Le papa était sans mot, très ému. C'est la première fois que quelque chose du genre m'arrive en 17 ans de carrière. Bon, on ne sauve pas des vies, mais notre travail est quand même utile! En tout cas, ça en a fait un heureux.

Martine Letarte, collaboratrice spéciale

Des fleurs pour Christiane

Parfois, à l'instar de nos lecteurs, notre équipe donne au suivant. En janvier, les journalistes de la section Arts et Être ont envoyé une petite pensée à Christiane, une femme atteinte d’un cancer de stade 4. Cette dernière avait envoyé un touchant courriel à la chroniqueuse Chantal Guy, dans lequel elle confiait que notre couverture culturelle l'aidait à trouver l'énergie de défier les pronostics.

Celle qui n’avait plus que de trois à six mois à vivre selon ses médecins en était alors à son douzième, « grâce à vous qui m'avez accompagnée tout ce temps », avait écrit la soixantenaire. Dans son message, elle affirmait lire nos articles durant tous ses traitements. « Un énorme merci et lâchez pas, si vous saviez le bien que vous nous faites », indiquait-elle.

Son message nous a tellement touchés, à la section Arts et être, que nous avons fait parvenir un bouquet de fleurs à Christiane.
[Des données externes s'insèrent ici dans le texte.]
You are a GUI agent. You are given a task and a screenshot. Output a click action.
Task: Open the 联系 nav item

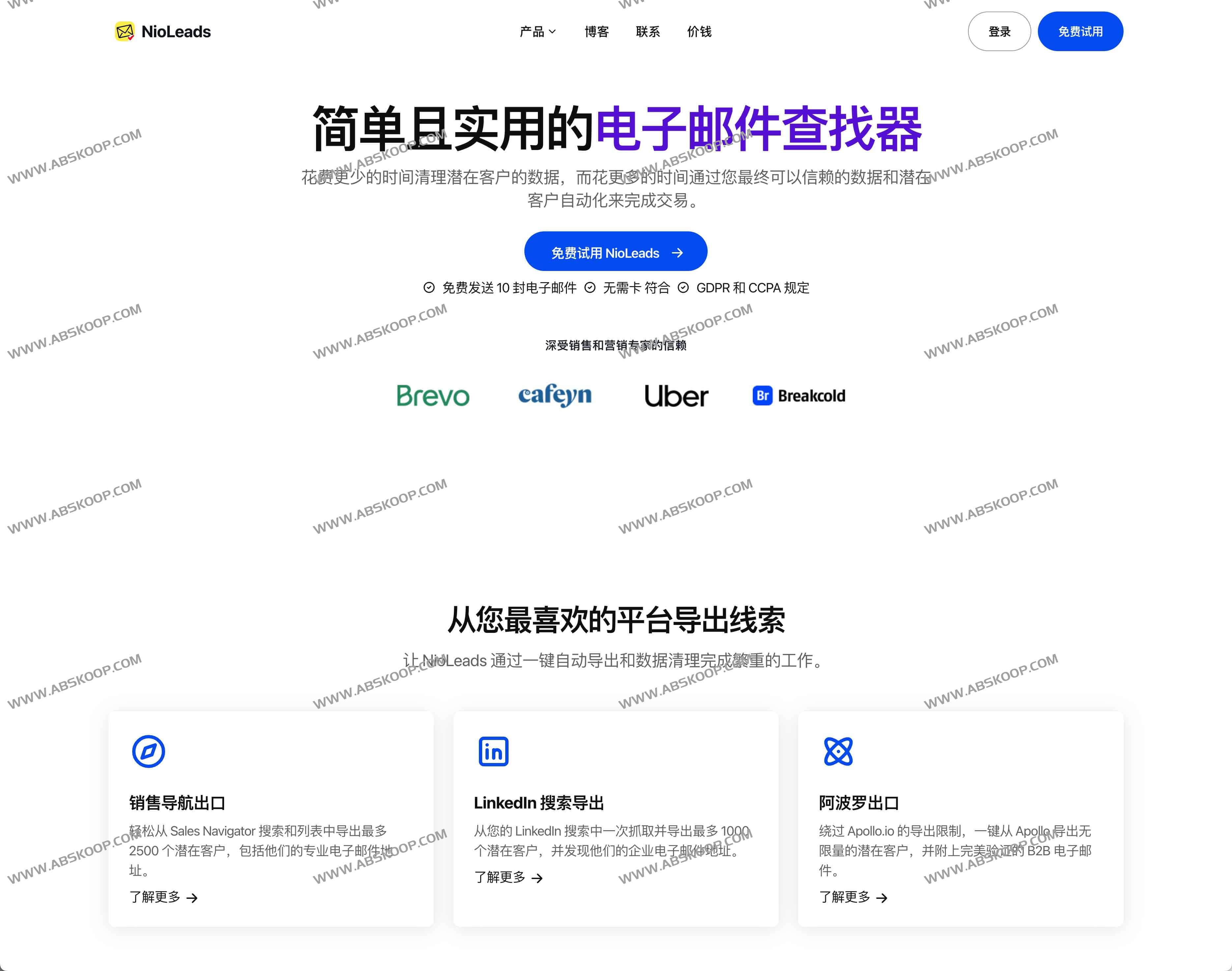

Elle m'a fait parvenir ses remerciements les plus émus. On ne mesure pas toujours l'importance que nous avons auprès des lecteurs, et c'est Christiane qui nous le rappelle de belle façon.

Chantal Guy, chroniqueuse, section Arts et Être

PHOTO PRISE PAR NOTRE CHRISTIANE

Christiane a immortalisé son bouquet de fleurs lorsqu'elle l'a reçu tant elle était contente.